Records from a data source:
===

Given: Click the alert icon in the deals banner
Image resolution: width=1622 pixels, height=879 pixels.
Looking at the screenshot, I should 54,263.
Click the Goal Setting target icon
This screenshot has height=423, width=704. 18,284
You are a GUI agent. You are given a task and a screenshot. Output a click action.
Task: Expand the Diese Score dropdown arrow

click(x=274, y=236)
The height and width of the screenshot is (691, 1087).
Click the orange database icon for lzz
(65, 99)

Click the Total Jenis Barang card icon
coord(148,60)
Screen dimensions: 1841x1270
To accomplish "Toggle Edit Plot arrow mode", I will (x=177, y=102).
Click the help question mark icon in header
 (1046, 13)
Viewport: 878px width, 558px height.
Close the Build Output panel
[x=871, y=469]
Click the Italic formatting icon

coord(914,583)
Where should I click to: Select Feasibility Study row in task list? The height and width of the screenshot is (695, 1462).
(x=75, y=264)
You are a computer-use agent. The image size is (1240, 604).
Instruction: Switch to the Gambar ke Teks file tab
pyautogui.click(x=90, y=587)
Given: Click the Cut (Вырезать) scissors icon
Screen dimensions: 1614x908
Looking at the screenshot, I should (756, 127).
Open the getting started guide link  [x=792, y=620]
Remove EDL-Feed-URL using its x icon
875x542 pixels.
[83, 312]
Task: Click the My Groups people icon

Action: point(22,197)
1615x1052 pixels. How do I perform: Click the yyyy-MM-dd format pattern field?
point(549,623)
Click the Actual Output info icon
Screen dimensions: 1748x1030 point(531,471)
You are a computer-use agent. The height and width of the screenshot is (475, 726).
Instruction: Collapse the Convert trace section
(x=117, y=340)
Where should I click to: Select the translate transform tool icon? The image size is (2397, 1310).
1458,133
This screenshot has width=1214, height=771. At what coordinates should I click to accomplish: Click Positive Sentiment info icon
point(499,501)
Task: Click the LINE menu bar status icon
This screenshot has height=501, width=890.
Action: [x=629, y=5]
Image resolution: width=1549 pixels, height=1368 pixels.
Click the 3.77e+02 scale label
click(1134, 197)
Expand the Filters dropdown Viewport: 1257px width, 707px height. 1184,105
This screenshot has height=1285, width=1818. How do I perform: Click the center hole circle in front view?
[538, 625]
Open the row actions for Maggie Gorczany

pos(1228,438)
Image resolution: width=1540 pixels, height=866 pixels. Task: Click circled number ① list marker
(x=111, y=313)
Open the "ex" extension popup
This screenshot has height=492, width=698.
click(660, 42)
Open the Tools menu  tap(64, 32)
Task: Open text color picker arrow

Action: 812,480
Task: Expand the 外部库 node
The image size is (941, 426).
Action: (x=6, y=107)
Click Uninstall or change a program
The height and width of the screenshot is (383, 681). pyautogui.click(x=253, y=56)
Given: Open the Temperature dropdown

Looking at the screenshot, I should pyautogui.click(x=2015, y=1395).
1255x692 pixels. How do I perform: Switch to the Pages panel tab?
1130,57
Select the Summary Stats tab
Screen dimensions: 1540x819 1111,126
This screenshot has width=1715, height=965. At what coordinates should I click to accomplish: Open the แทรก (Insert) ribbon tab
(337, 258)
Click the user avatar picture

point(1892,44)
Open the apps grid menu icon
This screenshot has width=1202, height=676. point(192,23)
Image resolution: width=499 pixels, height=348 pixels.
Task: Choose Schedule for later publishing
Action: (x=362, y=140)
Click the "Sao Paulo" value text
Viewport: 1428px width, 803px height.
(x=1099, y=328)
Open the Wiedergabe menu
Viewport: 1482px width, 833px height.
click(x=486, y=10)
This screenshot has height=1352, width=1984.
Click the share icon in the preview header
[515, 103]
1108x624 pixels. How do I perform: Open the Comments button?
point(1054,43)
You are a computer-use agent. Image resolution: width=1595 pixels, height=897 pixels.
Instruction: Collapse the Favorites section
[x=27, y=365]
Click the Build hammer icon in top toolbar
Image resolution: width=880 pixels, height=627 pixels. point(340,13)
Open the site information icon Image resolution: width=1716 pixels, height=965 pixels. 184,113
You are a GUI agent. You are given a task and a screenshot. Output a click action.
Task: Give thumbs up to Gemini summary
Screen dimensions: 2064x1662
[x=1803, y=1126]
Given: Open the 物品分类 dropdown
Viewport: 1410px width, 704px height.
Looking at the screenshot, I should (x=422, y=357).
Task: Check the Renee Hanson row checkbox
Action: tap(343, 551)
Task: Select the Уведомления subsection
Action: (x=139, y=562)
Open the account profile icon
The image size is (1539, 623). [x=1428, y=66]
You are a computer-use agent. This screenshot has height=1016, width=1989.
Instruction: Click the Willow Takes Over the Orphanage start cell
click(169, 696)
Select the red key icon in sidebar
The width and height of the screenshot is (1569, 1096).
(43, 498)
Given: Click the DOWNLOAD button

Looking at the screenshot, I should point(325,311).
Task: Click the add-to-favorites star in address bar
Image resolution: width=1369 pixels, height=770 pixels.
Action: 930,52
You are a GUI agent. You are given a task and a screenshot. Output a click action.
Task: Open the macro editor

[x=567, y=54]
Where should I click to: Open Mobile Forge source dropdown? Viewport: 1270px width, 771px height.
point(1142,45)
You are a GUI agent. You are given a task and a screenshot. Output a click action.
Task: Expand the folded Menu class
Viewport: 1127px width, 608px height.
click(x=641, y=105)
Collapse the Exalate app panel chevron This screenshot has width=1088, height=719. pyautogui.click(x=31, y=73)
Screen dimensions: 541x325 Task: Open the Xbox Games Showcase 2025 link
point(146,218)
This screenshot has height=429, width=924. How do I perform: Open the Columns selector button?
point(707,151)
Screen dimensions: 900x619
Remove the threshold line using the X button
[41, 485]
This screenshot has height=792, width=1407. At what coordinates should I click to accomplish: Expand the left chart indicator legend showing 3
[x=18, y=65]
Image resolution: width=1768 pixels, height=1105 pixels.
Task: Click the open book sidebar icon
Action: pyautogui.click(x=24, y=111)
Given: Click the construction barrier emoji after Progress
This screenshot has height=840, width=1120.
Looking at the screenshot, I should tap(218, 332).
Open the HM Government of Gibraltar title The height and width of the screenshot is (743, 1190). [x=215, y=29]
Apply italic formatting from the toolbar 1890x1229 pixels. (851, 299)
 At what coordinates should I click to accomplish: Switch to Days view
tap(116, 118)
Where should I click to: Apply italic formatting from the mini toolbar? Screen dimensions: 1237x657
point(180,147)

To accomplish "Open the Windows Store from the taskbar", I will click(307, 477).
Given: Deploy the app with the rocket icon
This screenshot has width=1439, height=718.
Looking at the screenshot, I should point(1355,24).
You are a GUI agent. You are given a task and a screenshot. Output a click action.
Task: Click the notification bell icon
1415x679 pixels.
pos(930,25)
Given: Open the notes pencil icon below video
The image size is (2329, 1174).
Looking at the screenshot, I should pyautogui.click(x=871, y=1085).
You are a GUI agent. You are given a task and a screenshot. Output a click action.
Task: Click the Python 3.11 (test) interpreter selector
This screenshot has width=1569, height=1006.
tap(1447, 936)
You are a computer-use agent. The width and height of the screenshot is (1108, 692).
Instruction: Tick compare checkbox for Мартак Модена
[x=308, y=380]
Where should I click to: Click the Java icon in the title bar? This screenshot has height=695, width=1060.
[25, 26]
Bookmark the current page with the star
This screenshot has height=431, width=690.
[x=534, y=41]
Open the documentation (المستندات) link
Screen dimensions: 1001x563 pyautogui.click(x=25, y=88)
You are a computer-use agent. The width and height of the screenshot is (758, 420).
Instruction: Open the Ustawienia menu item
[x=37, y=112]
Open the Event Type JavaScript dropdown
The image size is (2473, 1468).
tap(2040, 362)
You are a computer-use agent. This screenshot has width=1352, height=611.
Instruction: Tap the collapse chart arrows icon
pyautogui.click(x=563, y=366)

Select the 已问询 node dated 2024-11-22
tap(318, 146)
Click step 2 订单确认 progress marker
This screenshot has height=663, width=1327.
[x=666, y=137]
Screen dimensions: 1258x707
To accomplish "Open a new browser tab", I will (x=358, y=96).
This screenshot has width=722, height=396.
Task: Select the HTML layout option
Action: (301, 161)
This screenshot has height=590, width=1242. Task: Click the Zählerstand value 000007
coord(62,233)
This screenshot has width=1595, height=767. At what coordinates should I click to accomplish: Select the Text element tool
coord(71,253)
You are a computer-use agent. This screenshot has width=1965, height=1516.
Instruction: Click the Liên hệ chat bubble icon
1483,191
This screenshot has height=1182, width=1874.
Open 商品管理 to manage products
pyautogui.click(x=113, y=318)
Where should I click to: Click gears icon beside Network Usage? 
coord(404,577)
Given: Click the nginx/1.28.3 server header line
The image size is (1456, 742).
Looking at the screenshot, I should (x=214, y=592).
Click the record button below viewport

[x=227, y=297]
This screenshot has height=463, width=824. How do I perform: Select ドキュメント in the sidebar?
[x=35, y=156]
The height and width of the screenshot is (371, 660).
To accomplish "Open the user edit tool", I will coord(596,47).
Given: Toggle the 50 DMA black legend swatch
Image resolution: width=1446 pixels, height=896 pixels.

===

→ Task item
The answer must consist of every line from the data that holds the string "computer".

→ Answer to this exercise
You are a computer-use agent. The image size is (1240, 604).
You are a computer-use agent. The height and width of the screenshot is (475, 726).
You are a computer-use agent. Image resolution: width=1595 pixels, height=897 pixels.
You are a computer-use agent. This screenshot has height=1016, width=1989.
You are a computer-use agent. The width and height of the screenshot is (1108, 692).
You are a computer-use agent. The width and height of the screenshot is (758, 420).
You are a computer-use agent. This screenshot has width=1352, height=611.
You are a computer-use agent. This screenshot has width=1965, height=1516.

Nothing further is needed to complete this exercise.